Crystal structure of archaeal highly thermostable L-aspartate dehydrogenase/NAD/citrate ternary complex

Abstract

The crystal structure of the highly thermostable l-aspartate dehydrogenase (l-aspDH; EC 1.4.1.21) from the hyperthermophilic archaeon Archaeoglobus fulgidus was determined in the presence of NAD and a substrate analog, citrate. The dimeric structure of A. fulgidus l-aspDH was refined at a resolution of 1.9 Å with a crystallographic R-factor of 21.7% (Rfree = 22.6%). The structure indicates that each subunit consists of two domains separated by a deep cleft containing an active site.
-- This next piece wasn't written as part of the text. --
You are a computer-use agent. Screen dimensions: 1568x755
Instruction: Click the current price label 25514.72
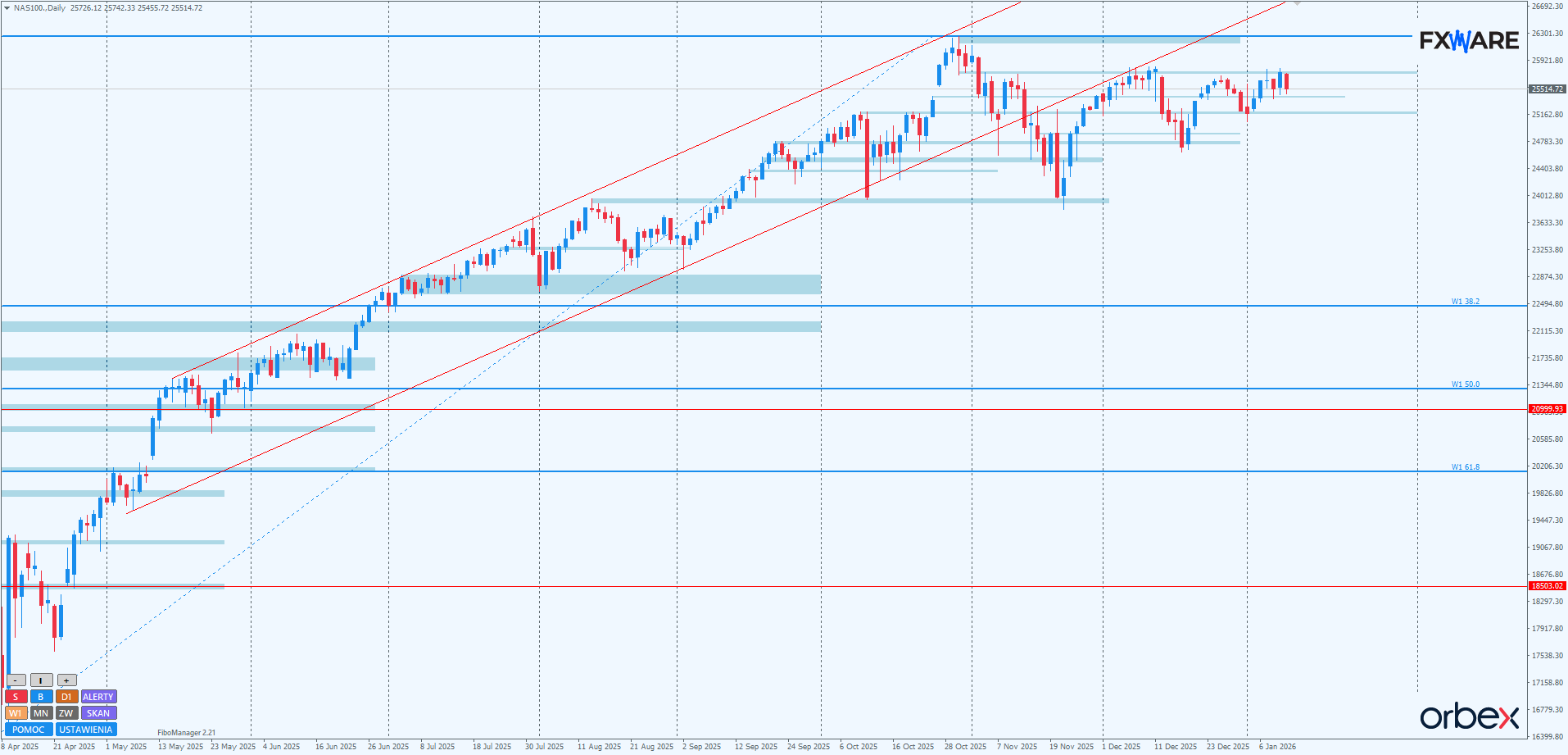[1547, 89]
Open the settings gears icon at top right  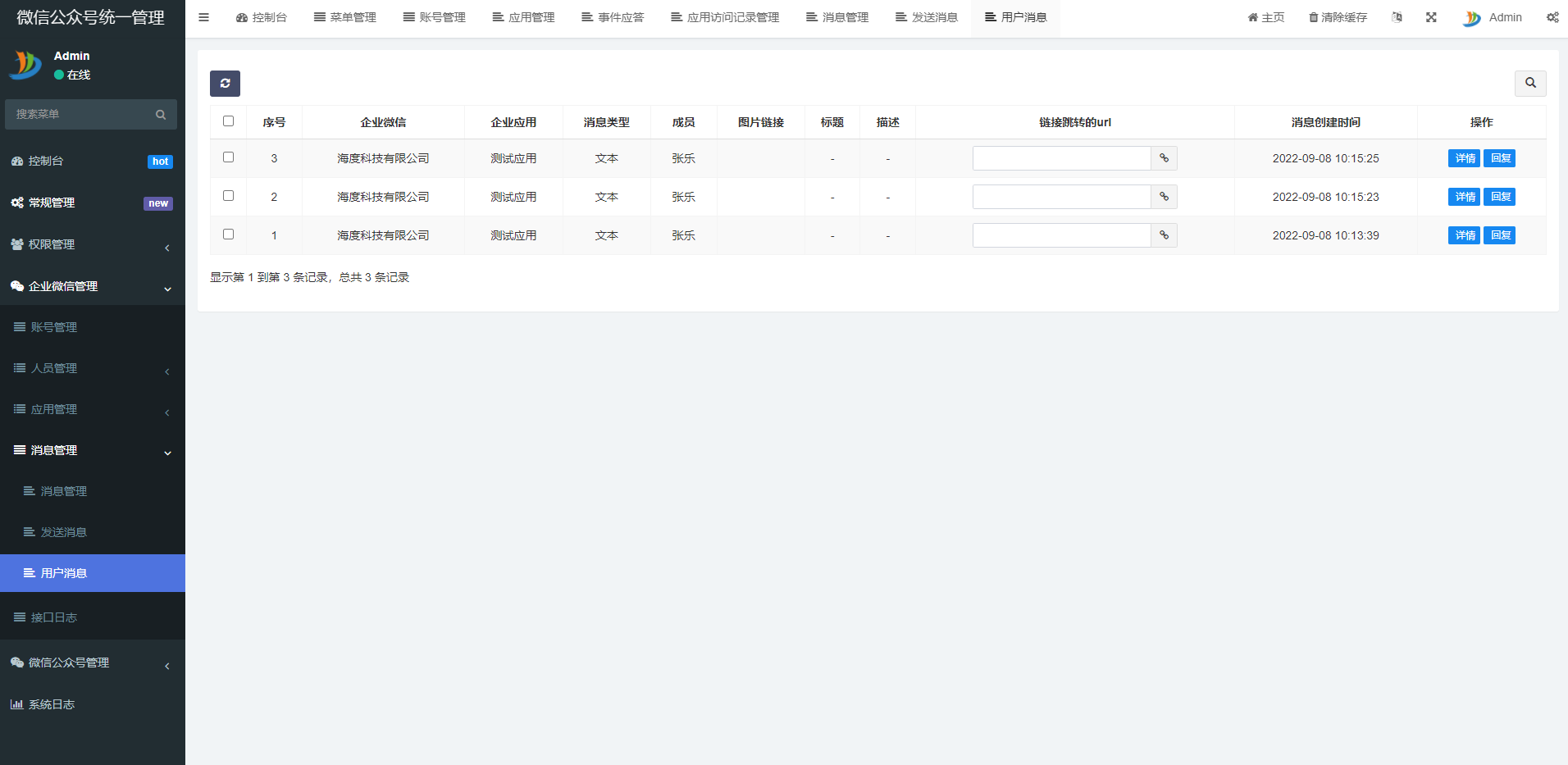(1552, 17)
Structural comparison of the A. fulgidus l-aspDH/NAD/citrate ternary complex and the Thermotoga maritima l-aspDH/NAD binary complex showed that A. fulgidus l-aspDH assumes a closed conformation and that a large movement of the two loops takes place during substrate binding. Like T. maritima l-aspDH, the A. fulgidus enzyme is highly thermostable. But whereas a large number of inter- and intrasubunit ion pairs are responsible for the stability of A. fulgidus l-aspDH, a large number of inter- and intrasubunit aromatic pairs stabilize the T. maritima enzyme. Thus stabilization of these two l-aspDHs appears to be achieved in different ways. This is the first detailed description of substrate and coenzyme binding to l-aspDH and of the molecular basis of the high thermostability of a hyperthermophilic l-aspDH. © 2007 The Authors.